Fracking nennt man das hydraulische Aufbrechen von Gesteinsschichten durch Wasser und Quarzsände  zur Energiegewinnung. Fracking ist die neue Goldgrube in den USA und hat das Land  unabhängig von Öl- und Gasimporten gemacht. Umweltverbände warnen seit langem vor den Umweltschäden, die durch Fracking hervorgerufen werden. Denn beim Fracking werden verschiedene Chemikalien ins Wasser geschossen, die das Grundwasser belasten.

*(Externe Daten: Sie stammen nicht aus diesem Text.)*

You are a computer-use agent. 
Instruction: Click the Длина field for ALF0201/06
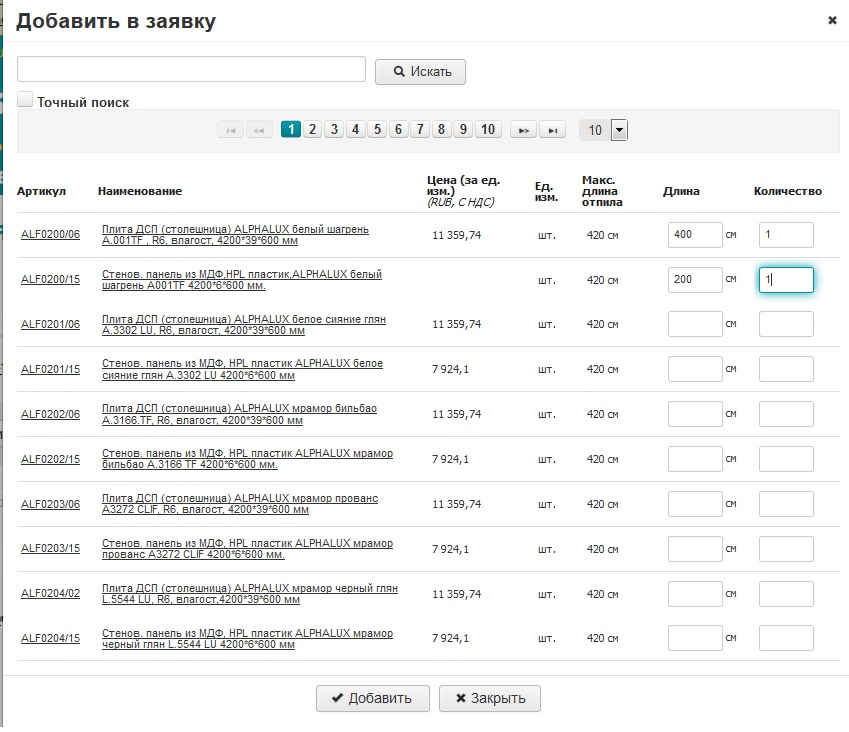695,324
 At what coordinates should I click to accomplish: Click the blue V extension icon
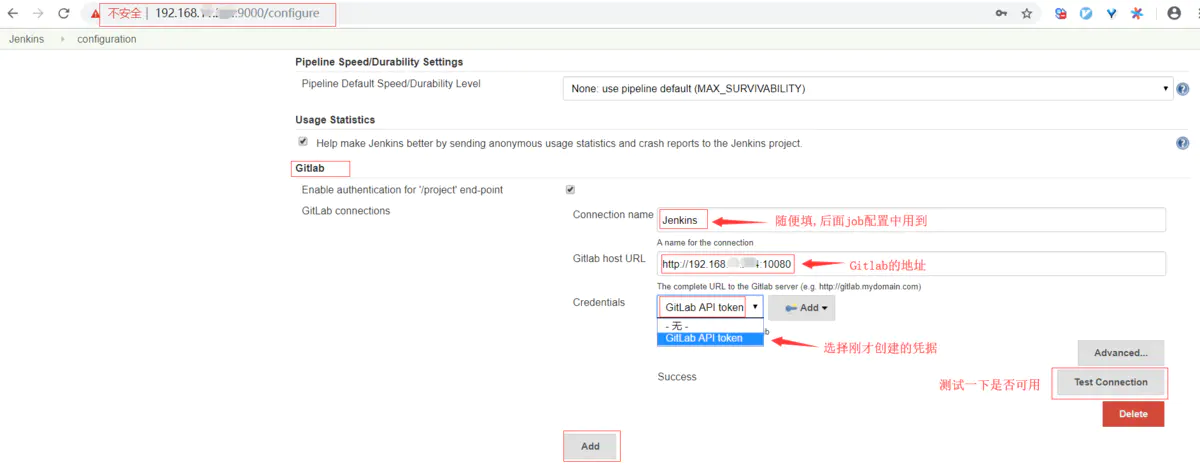(1112, 14)
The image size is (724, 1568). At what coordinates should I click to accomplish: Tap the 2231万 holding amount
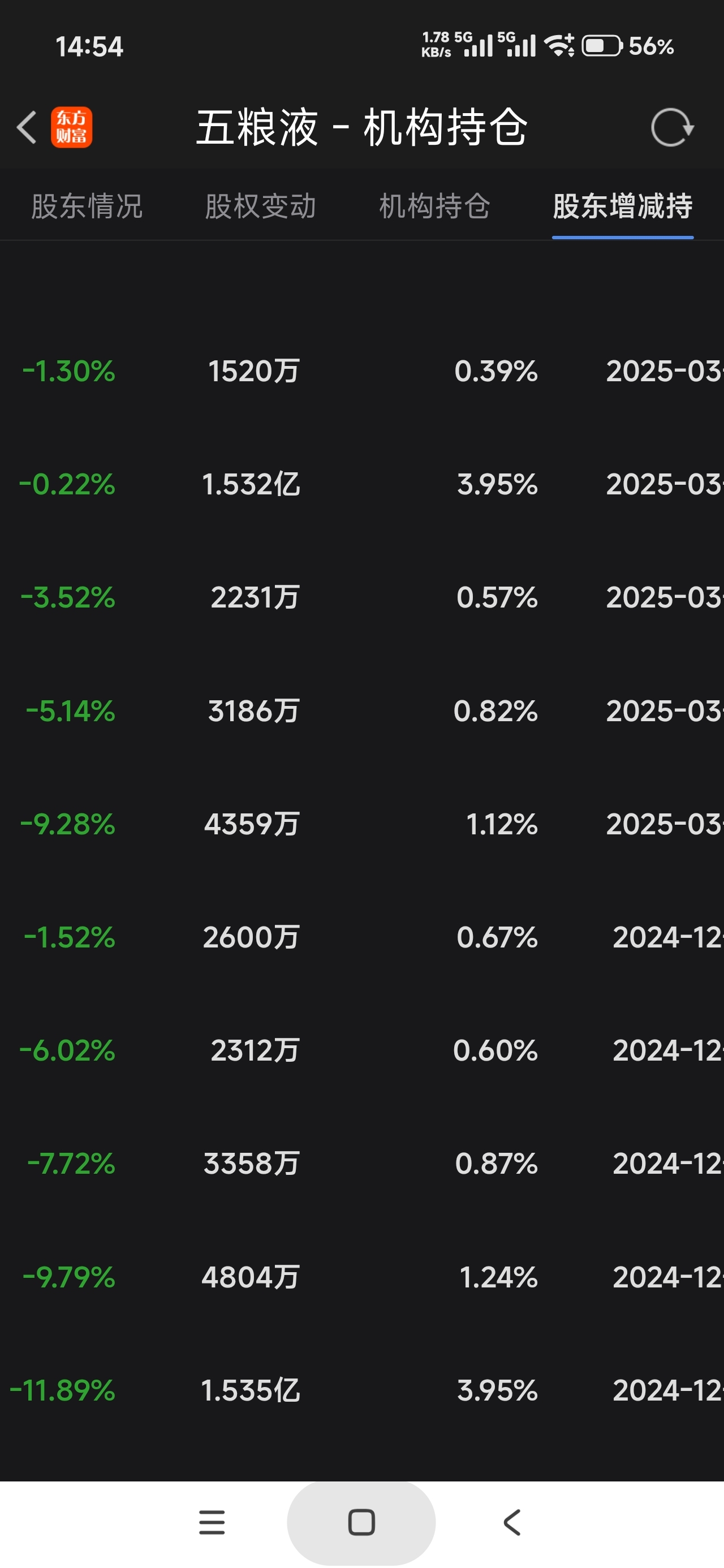[x=255, y=597]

Zudem verursacht die Förderung Emissionen, welche die Luftqualität verschlechtern. Dazu kommen die Abgase der LKWs rund um den Fracking-Standort.

Besorniserregende Resultate hat eine US-Studie über die Gesundheit von Menschen, die in der Nähe von Fracking Standorten leben. Prof. Dr. Janet Currie von der Universität Princeton wertete dazu die Daten von 1,1 Millionen Neugeborenen aus, die in den Jahren 2004 bis 2013 im Bundesstaat Pennsylvania auf die Welt gekommen waren. Rund 25.000 Frauen lebten im Umkreis von weniger als zwei Kilometer rund um eine der insgesamt 10.000 Bohrstellen. Rund 7.000 Frauen lebten im Umkreis von bis zu einem Kilometer. In Univadis werden die Ergebnisse zusammengefasst:  die Nähe zu einem Bohrloch wirkte sich eindeutig negativ auf das Geburtsgewicht von Neugeborenen aus (25% mehr Neugeborene mit einem verringerten Geburtsgewicht) und einer Verschlechterung des allgemeinen Gesundheitszustandes.